Below are lines of data; restate word for word those running from the line containing "skill slot 快捷键5" to the line containing "Task: Click the received date Sun 2/25/2024", inclusive, and no others.

> STORED DATA:
******************************
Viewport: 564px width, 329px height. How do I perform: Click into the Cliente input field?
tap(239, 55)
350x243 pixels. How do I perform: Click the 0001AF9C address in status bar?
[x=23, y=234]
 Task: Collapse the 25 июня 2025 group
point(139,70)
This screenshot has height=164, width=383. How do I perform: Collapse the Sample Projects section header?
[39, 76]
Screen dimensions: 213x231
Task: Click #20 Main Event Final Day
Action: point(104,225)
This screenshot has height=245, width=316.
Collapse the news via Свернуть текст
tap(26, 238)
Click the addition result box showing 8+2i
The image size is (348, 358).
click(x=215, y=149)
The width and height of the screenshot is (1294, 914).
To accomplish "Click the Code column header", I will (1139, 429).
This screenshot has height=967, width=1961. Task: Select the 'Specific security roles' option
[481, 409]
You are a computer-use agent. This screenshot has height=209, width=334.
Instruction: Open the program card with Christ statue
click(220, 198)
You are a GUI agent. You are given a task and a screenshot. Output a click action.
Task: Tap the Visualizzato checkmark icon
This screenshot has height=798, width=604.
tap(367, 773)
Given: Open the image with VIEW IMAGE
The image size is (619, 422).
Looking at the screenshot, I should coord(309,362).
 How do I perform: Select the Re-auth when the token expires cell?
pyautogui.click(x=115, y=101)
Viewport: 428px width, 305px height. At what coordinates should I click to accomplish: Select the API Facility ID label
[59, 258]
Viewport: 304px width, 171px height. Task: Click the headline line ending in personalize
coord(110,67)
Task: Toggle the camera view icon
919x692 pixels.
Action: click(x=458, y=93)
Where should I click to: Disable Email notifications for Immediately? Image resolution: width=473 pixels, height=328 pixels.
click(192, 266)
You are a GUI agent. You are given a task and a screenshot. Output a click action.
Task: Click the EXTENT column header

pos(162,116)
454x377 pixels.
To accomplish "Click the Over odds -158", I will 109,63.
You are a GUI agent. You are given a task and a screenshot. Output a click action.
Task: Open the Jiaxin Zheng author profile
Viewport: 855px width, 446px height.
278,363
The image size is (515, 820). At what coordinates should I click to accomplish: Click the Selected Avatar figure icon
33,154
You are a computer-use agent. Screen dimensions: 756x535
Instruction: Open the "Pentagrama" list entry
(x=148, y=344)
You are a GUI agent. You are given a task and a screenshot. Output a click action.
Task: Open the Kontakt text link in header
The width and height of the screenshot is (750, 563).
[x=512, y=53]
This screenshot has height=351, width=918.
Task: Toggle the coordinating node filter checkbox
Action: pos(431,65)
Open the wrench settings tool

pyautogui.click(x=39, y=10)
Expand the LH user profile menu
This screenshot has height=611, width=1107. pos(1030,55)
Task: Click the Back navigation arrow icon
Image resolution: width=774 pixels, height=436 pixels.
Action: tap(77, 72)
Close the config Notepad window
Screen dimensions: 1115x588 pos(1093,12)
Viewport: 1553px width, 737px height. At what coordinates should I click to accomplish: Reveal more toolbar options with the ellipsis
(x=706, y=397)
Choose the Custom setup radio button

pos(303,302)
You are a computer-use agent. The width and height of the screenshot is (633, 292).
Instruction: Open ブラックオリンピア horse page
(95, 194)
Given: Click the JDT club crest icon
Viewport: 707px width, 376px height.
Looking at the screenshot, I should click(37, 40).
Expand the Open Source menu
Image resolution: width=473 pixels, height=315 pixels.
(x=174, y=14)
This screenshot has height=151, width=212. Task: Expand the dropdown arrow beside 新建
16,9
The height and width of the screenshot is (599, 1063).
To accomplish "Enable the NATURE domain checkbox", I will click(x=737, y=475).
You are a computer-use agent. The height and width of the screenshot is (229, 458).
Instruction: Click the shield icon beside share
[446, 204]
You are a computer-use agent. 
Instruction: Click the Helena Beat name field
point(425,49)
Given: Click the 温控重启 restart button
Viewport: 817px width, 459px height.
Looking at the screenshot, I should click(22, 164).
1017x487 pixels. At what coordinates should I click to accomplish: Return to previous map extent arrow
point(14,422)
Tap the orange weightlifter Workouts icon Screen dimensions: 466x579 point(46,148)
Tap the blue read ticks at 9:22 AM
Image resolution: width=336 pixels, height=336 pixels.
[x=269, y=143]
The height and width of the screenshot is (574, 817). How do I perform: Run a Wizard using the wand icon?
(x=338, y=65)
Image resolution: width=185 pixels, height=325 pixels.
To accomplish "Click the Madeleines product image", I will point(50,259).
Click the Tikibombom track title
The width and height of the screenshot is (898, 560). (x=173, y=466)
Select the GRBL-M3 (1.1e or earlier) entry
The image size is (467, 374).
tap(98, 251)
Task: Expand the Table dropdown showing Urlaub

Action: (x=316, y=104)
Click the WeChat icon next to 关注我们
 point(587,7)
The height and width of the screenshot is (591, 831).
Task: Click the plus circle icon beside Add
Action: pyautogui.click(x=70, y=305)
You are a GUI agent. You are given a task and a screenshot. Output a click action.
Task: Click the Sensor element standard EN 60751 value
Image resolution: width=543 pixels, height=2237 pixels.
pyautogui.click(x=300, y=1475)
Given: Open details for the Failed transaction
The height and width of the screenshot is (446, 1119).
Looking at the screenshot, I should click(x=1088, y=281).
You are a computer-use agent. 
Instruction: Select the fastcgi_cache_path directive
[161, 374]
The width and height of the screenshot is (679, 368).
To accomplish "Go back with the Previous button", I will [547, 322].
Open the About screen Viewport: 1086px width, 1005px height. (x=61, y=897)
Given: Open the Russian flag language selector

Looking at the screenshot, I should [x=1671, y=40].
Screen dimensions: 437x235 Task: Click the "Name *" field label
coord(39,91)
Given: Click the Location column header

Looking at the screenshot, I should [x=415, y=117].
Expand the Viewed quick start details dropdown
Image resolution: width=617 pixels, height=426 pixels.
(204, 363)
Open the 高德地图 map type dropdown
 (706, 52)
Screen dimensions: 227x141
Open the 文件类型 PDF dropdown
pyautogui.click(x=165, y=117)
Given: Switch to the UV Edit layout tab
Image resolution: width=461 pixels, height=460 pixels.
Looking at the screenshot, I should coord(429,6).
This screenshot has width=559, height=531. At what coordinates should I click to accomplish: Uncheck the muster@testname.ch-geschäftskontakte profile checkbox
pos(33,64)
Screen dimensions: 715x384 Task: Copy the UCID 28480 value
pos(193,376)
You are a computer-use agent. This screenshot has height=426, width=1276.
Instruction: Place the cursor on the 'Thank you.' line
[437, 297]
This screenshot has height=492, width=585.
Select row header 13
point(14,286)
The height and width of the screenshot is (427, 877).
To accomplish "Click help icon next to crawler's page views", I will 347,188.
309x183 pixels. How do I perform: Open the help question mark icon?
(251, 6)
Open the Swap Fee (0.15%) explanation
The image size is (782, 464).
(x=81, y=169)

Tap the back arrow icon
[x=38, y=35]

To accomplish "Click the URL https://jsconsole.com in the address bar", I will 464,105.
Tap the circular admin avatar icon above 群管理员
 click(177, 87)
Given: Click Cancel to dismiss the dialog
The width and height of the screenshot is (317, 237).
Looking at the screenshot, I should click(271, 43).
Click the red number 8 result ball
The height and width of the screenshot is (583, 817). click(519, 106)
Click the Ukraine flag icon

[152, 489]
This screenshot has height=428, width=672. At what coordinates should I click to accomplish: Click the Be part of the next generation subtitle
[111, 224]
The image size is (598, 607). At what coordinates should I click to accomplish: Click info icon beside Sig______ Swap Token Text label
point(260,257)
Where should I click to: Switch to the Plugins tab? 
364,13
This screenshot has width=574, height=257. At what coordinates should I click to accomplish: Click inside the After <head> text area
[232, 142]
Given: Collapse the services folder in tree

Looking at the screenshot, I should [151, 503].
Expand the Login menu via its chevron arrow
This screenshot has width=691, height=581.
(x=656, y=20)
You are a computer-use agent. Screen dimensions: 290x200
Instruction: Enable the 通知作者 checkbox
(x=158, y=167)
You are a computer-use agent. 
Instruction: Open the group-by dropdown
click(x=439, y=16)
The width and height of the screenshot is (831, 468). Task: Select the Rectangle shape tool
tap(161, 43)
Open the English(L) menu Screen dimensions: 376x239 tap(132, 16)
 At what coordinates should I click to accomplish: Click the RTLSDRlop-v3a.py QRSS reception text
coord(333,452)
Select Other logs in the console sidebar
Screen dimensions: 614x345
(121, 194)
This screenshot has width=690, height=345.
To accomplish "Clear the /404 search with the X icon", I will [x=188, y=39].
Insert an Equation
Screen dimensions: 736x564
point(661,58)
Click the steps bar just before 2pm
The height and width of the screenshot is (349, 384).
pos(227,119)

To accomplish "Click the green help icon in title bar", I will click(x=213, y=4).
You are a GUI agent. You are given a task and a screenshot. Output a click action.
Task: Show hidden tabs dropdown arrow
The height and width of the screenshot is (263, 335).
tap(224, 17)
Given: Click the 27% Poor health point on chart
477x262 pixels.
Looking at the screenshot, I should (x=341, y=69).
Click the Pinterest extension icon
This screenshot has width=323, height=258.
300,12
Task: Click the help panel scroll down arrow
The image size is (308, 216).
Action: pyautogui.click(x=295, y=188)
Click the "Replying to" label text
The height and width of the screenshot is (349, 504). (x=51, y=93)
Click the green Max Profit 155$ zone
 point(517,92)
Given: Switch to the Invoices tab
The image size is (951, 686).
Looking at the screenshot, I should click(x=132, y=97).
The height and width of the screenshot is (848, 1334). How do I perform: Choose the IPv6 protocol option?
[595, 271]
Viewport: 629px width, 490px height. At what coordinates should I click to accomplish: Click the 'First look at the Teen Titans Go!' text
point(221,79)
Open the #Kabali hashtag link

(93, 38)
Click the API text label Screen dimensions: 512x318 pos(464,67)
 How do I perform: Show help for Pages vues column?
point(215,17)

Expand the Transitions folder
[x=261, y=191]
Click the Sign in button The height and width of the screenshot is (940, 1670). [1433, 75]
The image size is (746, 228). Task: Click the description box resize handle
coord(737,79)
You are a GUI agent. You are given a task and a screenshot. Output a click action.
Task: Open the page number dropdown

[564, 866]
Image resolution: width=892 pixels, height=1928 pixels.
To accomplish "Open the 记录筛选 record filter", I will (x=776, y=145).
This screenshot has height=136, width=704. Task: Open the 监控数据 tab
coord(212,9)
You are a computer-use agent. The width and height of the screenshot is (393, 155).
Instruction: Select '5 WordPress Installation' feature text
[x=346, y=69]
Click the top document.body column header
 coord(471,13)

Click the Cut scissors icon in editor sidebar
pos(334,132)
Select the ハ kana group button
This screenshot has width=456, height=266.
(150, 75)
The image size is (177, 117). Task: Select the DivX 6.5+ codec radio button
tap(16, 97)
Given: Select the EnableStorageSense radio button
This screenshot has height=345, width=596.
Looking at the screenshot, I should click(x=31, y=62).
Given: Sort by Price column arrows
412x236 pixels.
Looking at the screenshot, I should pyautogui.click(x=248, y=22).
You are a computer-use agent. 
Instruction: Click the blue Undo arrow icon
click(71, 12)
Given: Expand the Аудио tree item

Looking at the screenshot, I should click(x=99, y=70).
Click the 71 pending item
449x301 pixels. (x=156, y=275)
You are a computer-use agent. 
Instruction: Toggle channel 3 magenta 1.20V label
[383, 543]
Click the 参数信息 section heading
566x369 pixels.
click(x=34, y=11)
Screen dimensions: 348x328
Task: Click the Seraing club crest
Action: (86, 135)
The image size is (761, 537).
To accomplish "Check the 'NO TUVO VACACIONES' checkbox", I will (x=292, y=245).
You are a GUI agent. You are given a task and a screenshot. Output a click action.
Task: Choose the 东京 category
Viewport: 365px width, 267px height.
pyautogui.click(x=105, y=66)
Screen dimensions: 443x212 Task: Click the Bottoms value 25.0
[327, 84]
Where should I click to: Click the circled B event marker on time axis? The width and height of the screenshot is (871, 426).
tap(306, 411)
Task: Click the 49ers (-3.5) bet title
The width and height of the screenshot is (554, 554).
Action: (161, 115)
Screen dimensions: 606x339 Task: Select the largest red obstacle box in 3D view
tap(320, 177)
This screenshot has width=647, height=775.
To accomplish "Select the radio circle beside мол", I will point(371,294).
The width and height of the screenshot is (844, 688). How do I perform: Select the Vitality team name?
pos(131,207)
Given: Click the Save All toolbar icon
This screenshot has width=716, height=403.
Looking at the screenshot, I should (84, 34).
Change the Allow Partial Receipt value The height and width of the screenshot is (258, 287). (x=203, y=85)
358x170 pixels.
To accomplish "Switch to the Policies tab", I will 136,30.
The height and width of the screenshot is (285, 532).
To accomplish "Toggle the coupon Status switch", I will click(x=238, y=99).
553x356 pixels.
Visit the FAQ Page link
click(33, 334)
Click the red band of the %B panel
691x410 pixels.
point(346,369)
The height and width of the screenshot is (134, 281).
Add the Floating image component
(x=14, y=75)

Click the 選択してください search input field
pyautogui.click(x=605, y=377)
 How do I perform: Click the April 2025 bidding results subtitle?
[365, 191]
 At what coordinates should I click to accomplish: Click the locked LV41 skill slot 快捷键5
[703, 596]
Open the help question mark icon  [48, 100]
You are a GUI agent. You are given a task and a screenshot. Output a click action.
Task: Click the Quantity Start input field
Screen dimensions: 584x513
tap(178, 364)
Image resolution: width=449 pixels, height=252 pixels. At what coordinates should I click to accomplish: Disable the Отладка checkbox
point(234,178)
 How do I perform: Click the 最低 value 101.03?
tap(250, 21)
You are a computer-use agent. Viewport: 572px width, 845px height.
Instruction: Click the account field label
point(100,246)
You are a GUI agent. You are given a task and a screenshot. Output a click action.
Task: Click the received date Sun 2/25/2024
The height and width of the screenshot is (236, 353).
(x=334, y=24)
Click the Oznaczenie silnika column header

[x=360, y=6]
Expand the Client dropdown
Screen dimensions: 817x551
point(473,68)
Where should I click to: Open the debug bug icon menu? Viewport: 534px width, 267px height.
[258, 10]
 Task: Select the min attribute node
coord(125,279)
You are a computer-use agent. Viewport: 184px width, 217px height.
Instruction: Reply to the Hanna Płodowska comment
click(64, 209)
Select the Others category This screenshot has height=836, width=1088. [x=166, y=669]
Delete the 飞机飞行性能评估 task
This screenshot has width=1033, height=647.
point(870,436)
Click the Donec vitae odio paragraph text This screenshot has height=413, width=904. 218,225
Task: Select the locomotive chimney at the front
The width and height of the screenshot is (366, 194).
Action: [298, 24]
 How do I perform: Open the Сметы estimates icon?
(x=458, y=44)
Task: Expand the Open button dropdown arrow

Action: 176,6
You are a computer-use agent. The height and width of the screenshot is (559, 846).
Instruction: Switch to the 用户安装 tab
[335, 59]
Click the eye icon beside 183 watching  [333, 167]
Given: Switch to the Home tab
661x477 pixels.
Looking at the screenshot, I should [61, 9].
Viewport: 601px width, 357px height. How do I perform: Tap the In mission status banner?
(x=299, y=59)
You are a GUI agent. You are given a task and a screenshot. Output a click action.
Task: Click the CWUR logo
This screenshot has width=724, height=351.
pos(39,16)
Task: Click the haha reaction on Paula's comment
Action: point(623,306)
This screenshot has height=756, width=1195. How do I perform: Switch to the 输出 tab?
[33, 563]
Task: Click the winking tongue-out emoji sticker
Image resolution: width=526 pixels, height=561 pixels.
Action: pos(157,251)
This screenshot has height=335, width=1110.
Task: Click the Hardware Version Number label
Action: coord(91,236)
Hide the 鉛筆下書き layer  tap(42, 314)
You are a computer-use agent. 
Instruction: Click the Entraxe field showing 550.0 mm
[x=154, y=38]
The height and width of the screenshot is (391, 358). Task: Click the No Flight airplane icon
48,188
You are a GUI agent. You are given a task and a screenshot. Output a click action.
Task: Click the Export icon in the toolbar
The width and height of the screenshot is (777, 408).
******************************
> YOUR RESPONSE:
 At what coordinates should I click to accomplish: Click the locked LV41 skill slot 快捷键5
[703, 596]
Open the help question mark icon  [48, 100]
You are a GUI agent. You are given a task and a screenshot. Output a click action.
Task: Click the Quantity Start input field
Screen dimensions: 584x513
tap(178, 364)
Image resolution: width=449 pixels, height=252 pixels. At what coordinates should I click to accomplish: Disable the Отладка checkbox
point(234,178)
 How do I perform: Click the 最低 value 101.03?
tap(250, 21)
You are a computer-use agent. Viewport: 572px width, 845px height.
Instruction: Click the account field label
point(100,246)
You are a GUI agent. You are given a task and a screenshot. Output a click action.
Task: Click the received date Sun 2/25/2024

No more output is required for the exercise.